> EXERCISE INSTRUCTIONS:
Could you update the listing below by replacing each "Find the location of" with "Point out the position of" and leaving every other word as it is?

> STORED DATA:

※ ※ ※

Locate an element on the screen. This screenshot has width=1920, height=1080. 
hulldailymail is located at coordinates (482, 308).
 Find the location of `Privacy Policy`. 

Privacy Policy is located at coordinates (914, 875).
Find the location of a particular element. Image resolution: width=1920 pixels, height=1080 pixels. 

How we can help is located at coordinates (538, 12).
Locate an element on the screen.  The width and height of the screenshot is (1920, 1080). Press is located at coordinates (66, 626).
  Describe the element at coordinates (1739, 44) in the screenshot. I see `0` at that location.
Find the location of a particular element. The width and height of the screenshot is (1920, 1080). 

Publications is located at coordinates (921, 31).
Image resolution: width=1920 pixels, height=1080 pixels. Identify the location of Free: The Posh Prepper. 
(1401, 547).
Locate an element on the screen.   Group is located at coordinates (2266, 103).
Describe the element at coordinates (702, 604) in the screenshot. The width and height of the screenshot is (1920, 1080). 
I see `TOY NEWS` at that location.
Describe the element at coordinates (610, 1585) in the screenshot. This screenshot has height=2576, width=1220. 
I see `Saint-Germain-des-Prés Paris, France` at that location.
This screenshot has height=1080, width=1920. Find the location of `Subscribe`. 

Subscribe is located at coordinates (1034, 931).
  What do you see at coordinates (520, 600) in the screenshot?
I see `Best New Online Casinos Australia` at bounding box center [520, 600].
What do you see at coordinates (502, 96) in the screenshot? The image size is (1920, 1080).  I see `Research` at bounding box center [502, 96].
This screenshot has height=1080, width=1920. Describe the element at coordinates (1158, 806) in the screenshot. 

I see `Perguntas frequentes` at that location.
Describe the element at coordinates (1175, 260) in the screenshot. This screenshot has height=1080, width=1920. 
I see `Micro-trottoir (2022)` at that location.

※ ※ ※

> WORKED SOLUTION:
Locate an element on the screen. This screenshot has width=1920, height=1080. 
hulldailymail is located at coordinates (482, 308).
 Point out the position of `Privacy Policy`. 

Privacy Policy is located at coordinates (914, 875).
Point out the position of a particular element. Image resolution: width=1920 pixels, height=1080 pixels. 

How we can help is located at coordinates (538, 12).
Locate an element on the screen.  The width and height of the screenshot is (1920, 1080). Press is located at coordinates (66, 626).
  Describe the element at coordinates (1739, 44) in the screenshot. I see `0` at that location.
Point out the position of a particular element. The width and height of the screenshot is (1920, 1080). 

Publications is located at coordinates (921, 31).
Image resolution: width=1920 pixels, height=1080 pixels. Identify the location of Free: The Posh Prepper. 
(1401, 547).
Locate an element on the screen.   Group is located at coordinates (2266, 103).
Describe the element at coordinates (702, 604) in the screenshot. The width and height of the screenshot is (1920, 1080). 
I see `TOY NEWS` at that location.
Describe the element at coordinates (610, 1585) in the screenshot. This screenshot has height=2576, width=1220. 
I see `Saint-Germain-des-Prés Paris, France` at that location.
This screenshot has height=1080, width=1920. Point out the position of `Subscribe`. 

Subscribe is located at coordinates (1034, 931).
  What do you see at coordinates (520, 600) in the screenshot?
I see `Best New Online Casinos Australia` at bounding box center [520, 600].
What do you see at coordinates (502, 96) in the screenshot? The image size is (1920, 1080).  I see `Research` at bounding box center [502, 96].
This screenshot has height=1080, width=1920. Describe the element at coordinates (1158, 806) in the screenshot. 

I see `Perguntas frequentes` at that location.
Describe the element at coordinates (1175, 260) in the screenshot. This screenshot has height=1080, width=1920. 
I see `Micro-trottoir (2022)` at that location.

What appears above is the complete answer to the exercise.